··· Provided records ···

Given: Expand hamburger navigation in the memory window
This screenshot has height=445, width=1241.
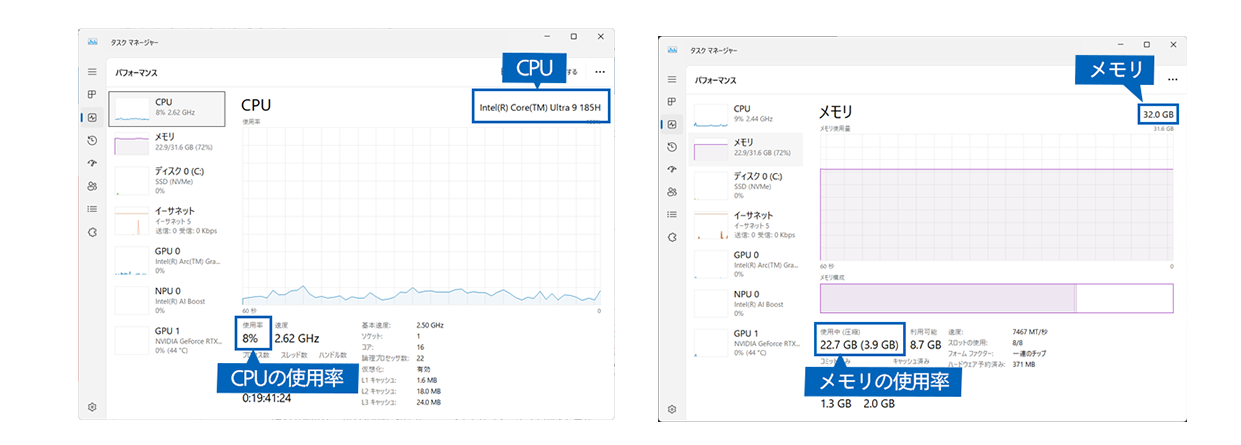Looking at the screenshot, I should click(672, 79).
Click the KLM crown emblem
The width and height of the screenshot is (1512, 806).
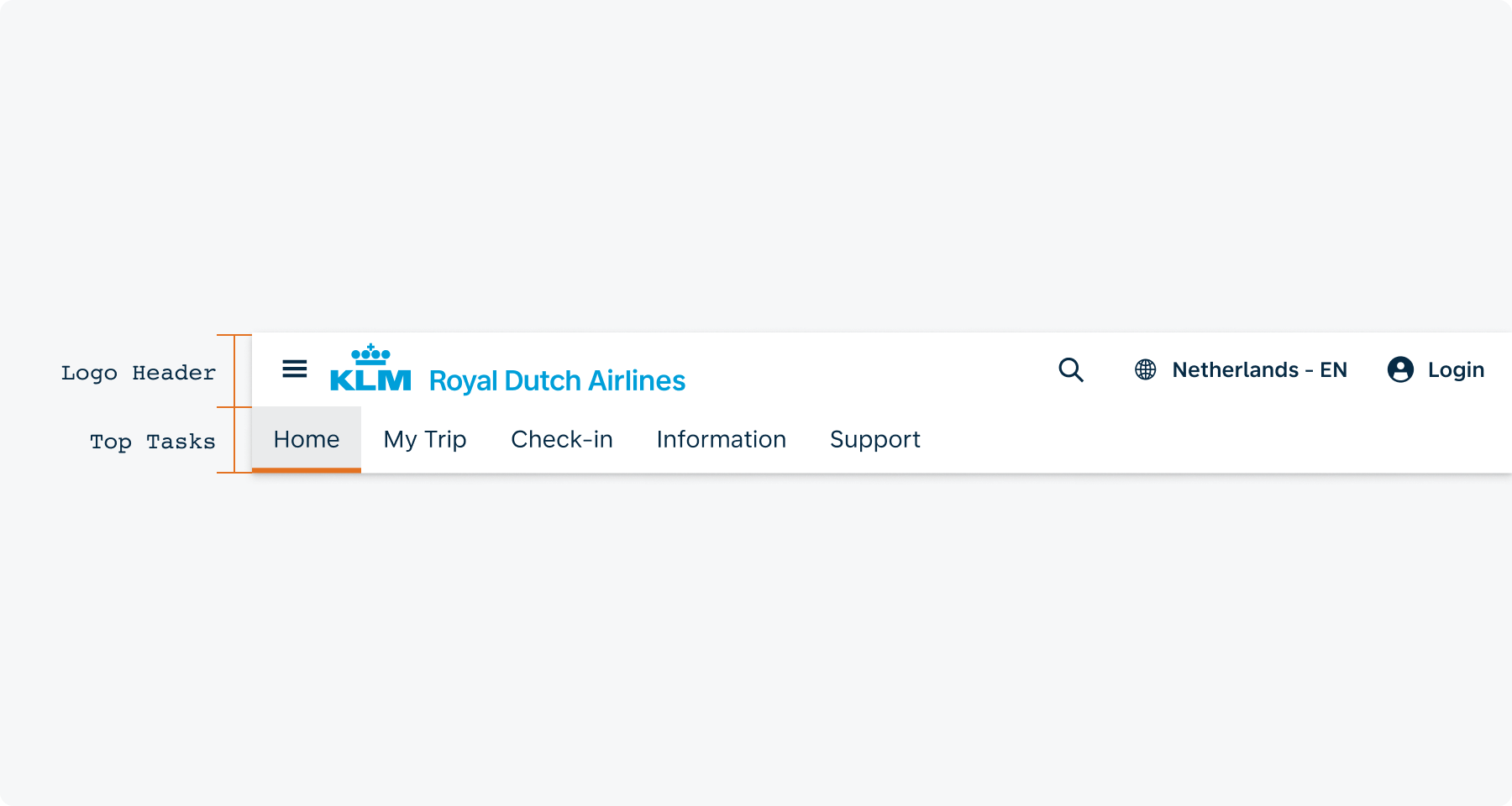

···

§ Written problem: Convert each line of the material above into a Markdown table with the columns "Row" and "Line," numbering every row and omitting blank lines. Leave the pictures out.

§ Finished exercise:
| Row | Line |
|---|---|
| 1 | Given: Expand hamburger navigation in the memory window |
| 2 | This screenshot has height=445, width=1241. |
| 3 | Looking at the screenshot, I should click(672, 79). |
| 4 | Click the KLM crown emblem |
| 5 | The width and height of the screenshot is (1512, 806). |